Filter the lines below, copying only those with the string "computer".

Stored entries
--- START ---

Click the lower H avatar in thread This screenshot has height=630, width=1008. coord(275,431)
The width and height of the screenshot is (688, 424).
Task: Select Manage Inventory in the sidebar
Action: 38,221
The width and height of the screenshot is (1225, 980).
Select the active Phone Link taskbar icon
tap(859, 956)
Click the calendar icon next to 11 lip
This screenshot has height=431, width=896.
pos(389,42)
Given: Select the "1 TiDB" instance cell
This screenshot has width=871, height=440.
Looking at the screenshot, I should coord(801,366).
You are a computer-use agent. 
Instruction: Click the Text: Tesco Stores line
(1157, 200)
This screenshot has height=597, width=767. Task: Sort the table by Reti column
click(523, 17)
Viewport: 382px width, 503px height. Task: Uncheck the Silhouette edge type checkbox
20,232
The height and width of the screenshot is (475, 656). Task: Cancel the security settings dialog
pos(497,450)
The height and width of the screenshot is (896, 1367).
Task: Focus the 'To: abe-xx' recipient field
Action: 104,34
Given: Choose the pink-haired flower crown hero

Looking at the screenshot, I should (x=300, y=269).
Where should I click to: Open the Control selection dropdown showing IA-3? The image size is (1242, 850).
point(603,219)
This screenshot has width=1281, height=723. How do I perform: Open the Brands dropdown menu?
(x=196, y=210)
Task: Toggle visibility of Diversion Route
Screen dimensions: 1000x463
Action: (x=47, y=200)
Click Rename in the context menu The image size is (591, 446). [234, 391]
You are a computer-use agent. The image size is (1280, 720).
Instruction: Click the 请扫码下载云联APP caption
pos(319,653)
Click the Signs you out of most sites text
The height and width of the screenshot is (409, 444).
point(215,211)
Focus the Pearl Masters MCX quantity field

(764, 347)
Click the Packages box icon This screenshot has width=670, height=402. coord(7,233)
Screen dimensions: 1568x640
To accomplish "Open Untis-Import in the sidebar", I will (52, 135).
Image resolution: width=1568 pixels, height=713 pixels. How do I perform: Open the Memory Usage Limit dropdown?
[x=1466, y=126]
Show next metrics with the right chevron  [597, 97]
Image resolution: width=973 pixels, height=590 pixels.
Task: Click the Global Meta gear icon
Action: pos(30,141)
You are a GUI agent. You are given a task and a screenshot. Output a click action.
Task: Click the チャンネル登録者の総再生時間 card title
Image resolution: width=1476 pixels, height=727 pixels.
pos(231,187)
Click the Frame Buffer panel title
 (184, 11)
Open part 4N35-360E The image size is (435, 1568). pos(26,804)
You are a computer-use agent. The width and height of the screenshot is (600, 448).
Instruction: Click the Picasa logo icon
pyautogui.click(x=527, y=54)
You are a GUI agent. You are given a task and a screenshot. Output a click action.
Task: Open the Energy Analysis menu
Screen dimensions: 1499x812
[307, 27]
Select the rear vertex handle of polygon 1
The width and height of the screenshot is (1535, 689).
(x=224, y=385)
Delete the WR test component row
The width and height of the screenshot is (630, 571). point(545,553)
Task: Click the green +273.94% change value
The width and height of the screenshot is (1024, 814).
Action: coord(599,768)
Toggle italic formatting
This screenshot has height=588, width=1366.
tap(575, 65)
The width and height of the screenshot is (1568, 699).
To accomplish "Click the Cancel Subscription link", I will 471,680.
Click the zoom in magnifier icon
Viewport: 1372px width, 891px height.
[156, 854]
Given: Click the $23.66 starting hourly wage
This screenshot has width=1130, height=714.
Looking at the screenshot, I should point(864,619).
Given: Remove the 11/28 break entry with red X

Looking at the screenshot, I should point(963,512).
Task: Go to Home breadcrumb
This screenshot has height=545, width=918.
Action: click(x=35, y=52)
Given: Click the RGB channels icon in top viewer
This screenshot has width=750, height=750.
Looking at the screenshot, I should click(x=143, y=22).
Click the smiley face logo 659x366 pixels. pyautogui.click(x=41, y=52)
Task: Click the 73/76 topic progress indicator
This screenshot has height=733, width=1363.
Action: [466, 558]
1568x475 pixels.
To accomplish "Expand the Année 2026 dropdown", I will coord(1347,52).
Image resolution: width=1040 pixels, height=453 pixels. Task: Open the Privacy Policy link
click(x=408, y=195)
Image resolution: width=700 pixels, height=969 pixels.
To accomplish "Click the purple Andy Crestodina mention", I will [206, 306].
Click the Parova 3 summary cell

--- END ---

• _Task answer_:
You are a computer-use agent. 
You are a computer-use agent. The image size is (1280, 720).
You are a computer-use agent. The width and height of the screenshot is (600, 448).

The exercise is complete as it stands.